50 Years After Biafra By Ahanonu Kingsley

When I think of May 30, especially looking back as it relates to the ominous year 1967 and the severed Biafran aspiration, I remember with nostalgic sense the circumstances that ultimately triggered what some might refer to as the avoidable Nigeria-Biafra war.

But it would be worthy for those as think it to be avoidable, to make scrutiny, as to reconsider their stand, that the accumulated events that finally led to the lid being blown off were evidently nasty situations that made the war very much inevitable.

The preliminary events of the Civil War were very much gory, horrible, and dastardly; and these were the view that May 30 brings to mind. The slaughter of over 300 Igbo soldiers, the massacre of over 10,000 Igbos in the north and the full-blown brutality, which the Nigerian government – sophisticated and armed – meted out to a defenseless and traumatized people, mostly children and women.

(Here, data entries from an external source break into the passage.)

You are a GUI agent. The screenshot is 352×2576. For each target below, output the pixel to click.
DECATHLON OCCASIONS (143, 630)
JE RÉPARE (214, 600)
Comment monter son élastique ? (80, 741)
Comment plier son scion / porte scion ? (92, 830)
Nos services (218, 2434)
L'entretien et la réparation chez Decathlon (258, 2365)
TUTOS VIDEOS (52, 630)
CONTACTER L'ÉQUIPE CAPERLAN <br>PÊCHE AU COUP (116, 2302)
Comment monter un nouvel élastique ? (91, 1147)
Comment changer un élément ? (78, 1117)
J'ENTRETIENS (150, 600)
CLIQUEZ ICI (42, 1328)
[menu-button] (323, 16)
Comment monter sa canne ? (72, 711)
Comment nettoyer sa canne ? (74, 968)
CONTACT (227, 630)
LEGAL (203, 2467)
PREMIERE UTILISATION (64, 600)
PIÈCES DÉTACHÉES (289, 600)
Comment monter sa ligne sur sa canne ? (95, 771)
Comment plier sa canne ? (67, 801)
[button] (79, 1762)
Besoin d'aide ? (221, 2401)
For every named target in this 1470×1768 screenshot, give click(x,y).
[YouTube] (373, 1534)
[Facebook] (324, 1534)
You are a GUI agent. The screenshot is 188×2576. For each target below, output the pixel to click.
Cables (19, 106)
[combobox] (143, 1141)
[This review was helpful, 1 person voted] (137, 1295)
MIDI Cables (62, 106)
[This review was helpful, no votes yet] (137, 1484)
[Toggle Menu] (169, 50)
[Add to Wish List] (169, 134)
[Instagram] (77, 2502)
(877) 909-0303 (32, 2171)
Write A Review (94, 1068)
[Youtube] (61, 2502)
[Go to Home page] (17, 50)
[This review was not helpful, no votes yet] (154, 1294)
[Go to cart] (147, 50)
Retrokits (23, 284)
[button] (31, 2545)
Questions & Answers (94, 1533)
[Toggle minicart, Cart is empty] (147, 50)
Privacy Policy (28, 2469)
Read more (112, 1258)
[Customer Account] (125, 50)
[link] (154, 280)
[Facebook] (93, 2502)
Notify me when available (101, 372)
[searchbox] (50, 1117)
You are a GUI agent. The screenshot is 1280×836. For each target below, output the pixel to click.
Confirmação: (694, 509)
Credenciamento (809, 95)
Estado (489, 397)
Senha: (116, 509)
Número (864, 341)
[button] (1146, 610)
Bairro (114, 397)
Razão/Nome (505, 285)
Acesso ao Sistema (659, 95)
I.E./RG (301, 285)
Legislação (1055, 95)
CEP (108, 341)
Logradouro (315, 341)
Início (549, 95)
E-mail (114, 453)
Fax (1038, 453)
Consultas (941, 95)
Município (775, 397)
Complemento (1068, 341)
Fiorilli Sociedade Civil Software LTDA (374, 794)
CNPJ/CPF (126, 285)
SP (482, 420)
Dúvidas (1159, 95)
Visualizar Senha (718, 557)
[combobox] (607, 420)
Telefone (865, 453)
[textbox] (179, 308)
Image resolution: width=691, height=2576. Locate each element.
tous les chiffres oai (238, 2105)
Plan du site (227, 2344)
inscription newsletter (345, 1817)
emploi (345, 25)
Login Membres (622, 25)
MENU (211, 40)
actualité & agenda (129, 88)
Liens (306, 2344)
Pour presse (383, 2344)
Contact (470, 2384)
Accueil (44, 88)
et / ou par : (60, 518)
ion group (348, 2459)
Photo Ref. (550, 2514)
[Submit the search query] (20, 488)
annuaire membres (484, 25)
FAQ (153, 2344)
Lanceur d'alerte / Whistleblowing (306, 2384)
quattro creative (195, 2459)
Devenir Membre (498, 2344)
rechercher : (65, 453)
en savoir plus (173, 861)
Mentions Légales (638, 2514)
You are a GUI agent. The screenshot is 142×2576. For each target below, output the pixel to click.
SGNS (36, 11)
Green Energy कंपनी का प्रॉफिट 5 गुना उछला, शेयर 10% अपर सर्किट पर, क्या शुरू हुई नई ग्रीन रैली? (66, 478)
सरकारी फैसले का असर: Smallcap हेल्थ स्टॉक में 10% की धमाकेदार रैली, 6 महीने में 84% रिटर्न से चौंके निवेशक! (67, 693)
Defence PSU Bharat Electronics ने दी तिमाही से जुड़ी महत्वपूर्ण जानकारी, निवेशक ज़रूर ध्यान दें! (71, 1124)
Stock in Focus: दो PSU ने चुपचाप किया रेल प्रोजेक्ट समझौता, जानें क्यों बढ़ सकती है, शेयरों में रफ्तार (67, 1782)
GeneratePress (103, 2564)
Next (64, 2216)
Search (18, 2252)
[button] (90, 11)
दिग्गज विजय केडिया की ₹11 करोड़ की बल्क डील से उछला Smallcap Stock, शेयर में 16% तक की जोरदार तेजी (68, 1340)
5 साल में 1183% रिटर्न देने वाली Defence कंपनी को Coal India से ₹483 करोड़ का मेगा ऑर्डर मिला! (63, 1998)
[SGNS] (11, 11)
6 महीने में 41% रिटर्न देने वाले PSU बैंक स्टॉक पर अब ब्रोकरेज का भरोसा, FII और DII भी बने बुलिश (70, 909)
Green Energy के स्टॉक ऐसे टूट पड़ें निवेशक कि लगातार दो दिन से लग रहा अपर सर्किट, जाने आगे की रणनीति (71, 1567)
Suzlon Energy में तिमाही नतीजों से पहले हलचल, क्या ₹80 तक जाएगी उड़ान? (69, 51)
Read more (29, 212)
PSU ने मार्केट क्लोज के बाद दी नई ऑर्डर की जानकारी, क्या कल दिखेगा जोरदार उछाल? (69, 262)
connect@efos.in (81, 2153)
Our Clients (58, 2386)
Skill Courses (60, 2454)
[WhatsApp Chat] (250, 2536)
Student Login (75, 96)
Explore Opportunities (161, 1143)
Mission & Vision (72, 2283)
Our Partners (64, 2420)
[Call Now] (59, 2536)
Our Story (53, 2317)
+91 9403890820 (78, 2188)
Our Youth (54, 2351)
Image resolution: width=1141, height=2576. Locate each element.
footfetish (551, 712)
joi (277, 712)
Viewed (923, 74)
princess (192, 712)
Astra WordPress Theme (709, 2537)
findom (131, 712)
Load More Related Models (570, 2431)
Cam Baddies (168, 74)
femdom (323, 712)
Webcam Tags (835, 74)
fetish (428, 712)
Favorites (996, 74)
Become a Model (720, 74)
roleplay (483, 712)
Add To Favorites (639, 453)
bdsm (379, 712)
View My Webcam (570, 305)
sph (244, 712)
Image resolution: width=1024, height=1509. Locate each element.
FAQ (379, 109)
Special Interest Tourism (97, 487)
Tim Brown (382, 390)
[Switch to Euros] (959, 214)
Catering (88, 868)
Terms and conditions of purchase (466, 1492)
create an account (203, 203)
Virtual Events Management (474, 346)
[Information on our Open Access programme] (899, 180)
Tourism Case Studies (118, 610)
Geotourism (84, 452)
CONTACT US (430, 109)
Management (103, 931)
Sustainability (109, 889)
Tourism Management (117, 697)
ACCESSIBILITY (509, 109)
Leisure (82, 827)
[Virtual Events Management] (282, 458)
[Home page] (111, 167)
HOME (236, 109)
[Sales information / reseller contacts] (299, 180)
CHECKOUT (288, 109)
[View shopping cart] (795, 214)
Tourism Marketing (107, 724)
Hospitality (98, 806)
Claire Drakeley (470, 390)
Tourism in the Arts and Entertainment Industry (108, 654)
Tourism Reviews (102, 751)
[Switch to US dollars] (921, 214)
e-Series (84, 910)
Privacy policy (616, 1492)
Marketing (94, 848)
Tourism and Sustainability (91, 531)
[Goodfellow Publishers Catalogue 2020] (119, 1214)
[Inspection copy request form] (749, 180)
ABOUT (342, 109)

The bombardment, the blockades, and the starvation, which were all seen as ‘legitimate weapons of warfare,’ reflect in heavy flashlights today. The people heavily beaten and stigmatized had no choice other than to resort to self-determination in realization of what would be a safe haven for them, where they and what belonged to them would be protected from the swarming blades of annihilation and possible genocide.

Quoting from Chinua Achebe’s There Was A Country: “On May 30, 1967, Ojukwu, citing a variety of malevolent acts directed at the mainly Igbo Easterners, proclaimed the independence of the Republic of Biafra…”

It would be crucial to note that the impetus to this strategic and defining action of Ojukwu that would later reshape Nigeria’s history forever was given by the full backing of the Eastern House Constituent Assembly.

Finding in Achebe’s literature a point, the reason for this eventual resort was not farfetched: “A government that failed to safeguard the lives of its citizens has no claim to their allegiance and must be ready to accept that the victims deserve the right to seek their safety in any other ways.”

The Republic was formed and the war eventually broke out with senseless brutality and the height of inhumanity that left with them carnages of high propensity. The war left over 3 million killed, and many more died under the throes of kwashiorkor, marasmus and starvation; and with economic means of leveled down, a land crippled and squelching with oozing epidemic and poverty.

For the Biafran people, bruised and brutalized, their only offense that drew the heavy offensive apparently happened to be their desire for safety; for a place they can really call home, helpful of their visions, or maybe so.

To the defeated and vanquished Biafrans, with the subjugation which has continued to thrive all along the years, albeit in reinforced zest, more than four decades after they’ve been literally stripped of life and hope and after they’ve been assured of not been vanquished, the coming again of May 30, 2017, 50 years after, resurges the feeling of defeat, of stigma which they roundly fought against with their blood.

Aside from being a day of fear of the heavy bloodshed and of lives lost in the most cruel and horrific forms of war, it is a day of a deep, silent, unsettling rue; a rue over what was the failure of the time to have been free and away from the growing resentment and continuous suffocation of the Igbo grime and dreams.

The situation of the Igbos, the champions of the Biafra struggle, in present Nigeria is such that every May 30 brings the nostalgic feeling of eeriness, of anger and of detachment; it brings forth a new desire for self-determination, giving credence to the sprawling continuous agitation for a Biafran state.

Today, within our nation, it seems that the events of the day, to wit, the large-scale polarization of the polity, the increasing heinous attacks and wanton killings by the Fulani herdsmen, the rise in insecurity fanned by ethno-religious misunderstanding and the queasy sense of marginalization with attendant calls for restructuring and breakup, just make that decision of May 30, 1967 robustly justified.